__TASK PROMPT__:
Please return exactly the lines from the top of the data through the line that contains "The height and", and skip all pictures.

__DATA RECORDS__:
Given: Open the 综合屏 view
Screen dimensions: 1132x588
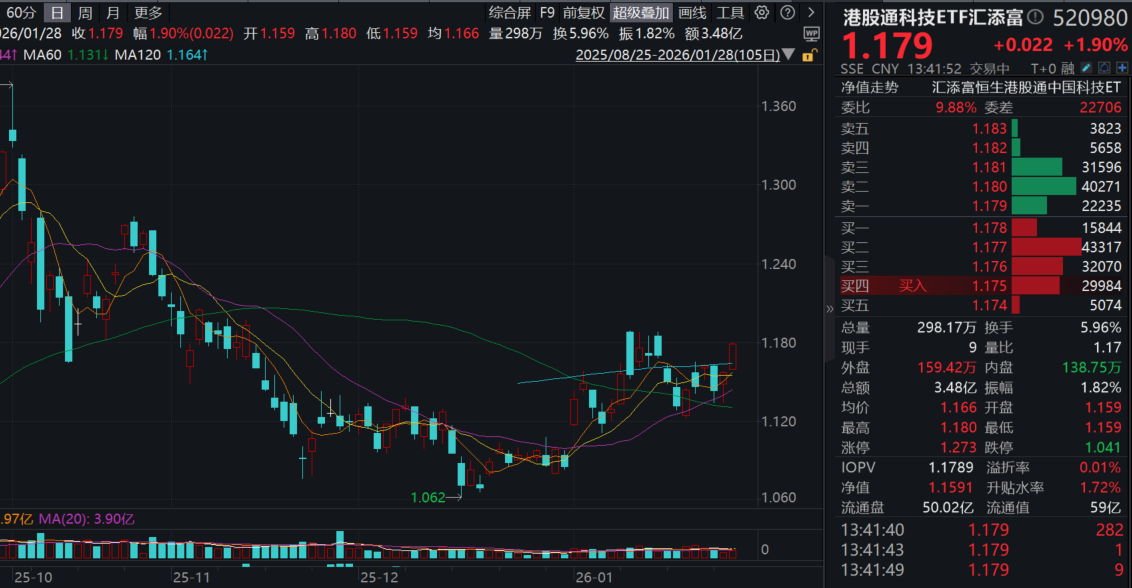Looking at the screenshot, I should tap(510, 13).
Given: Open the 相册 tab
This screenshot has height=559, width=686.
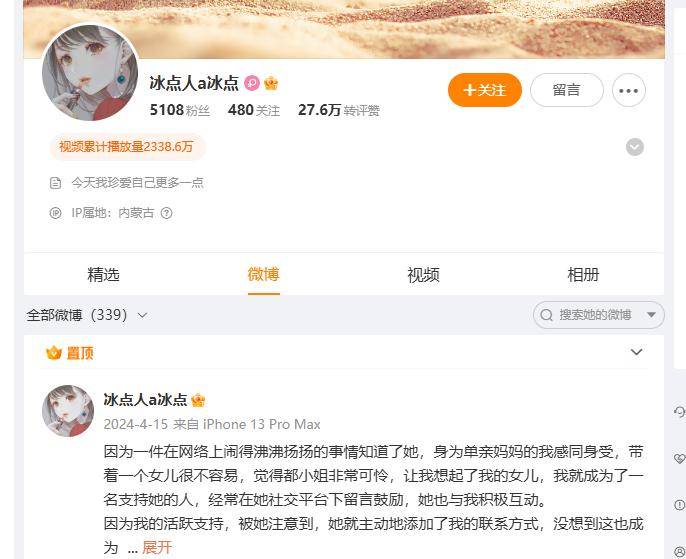Looking at the screenshot, I should (583, 275).
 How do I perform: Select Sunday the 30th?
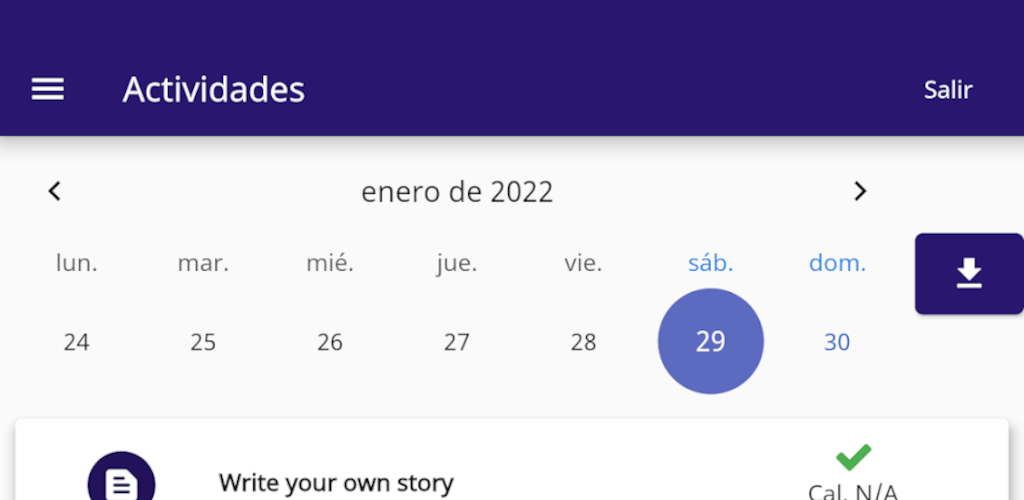click(837, 342)
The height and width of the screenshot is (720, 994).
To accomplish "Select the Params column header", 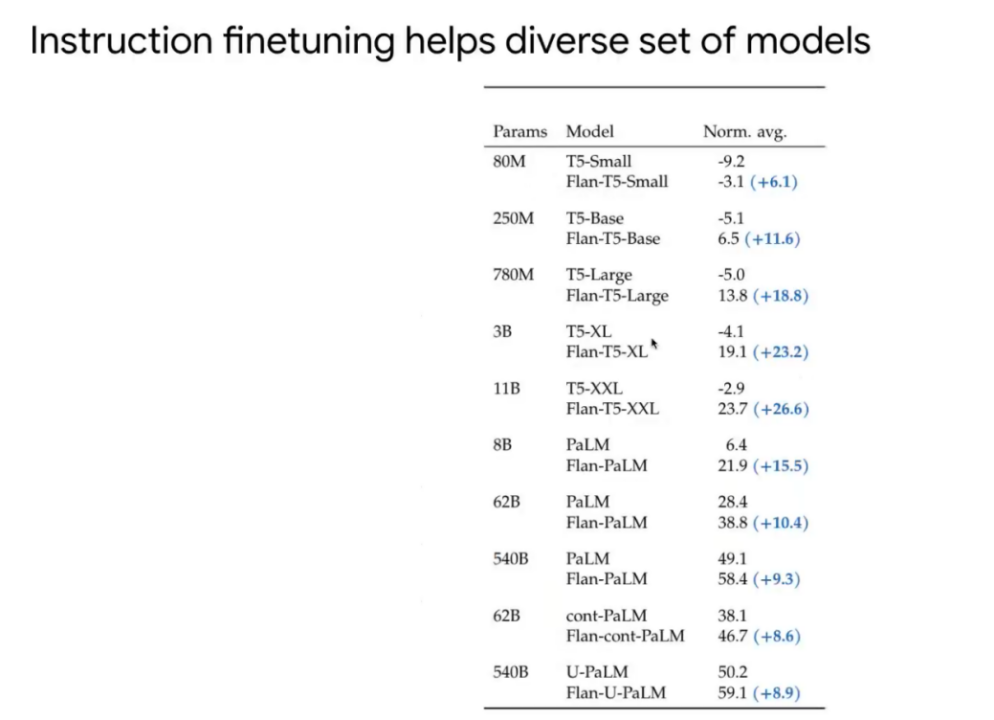I will pyautogui.click(x=520, y=132).
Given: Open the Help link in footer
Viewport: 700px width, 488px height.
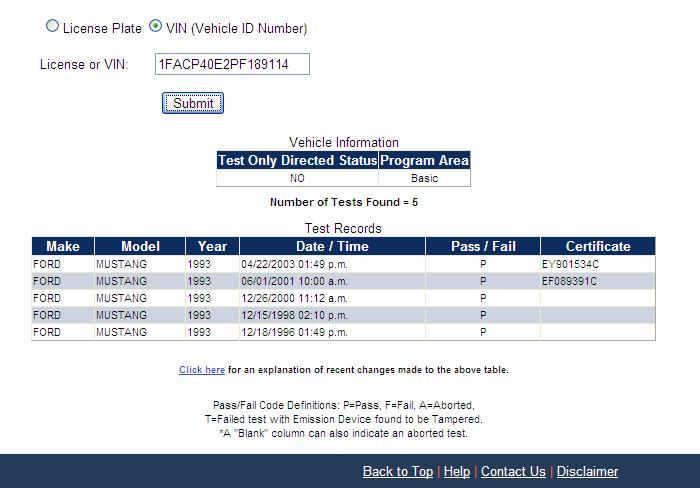Looking at the screenshot, I should coord(456,471).
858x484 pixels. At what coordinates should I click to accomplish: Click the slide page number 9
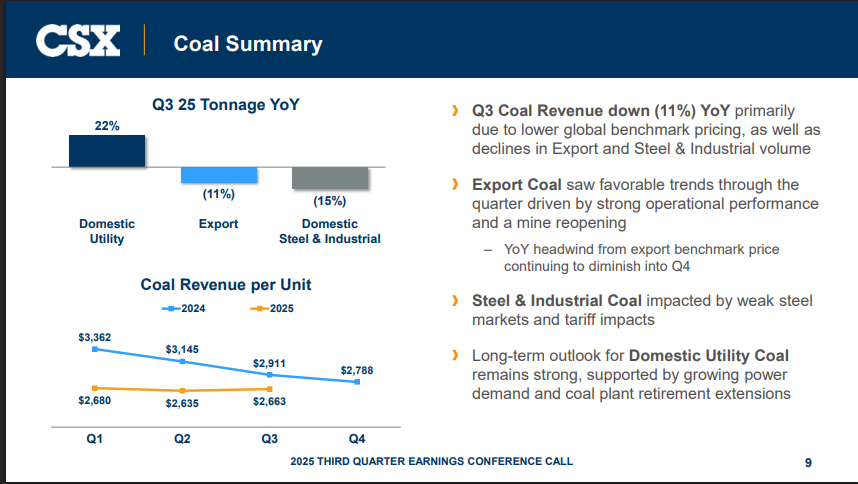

__TASK RESPONSE__:
Given: Open the 综合屏 view
Screen dimensions: 1132x588
Looking at the screenshot, I should tap(510, 13).
Given: Open the 相册 tab
This screenshot has height=559, width=686.
Looking at the screenshot, I should (583, 275).
 How do I perform: Select Sunday the 30th?
click(837, 342)
The height and width of the screenshot is (720, 994).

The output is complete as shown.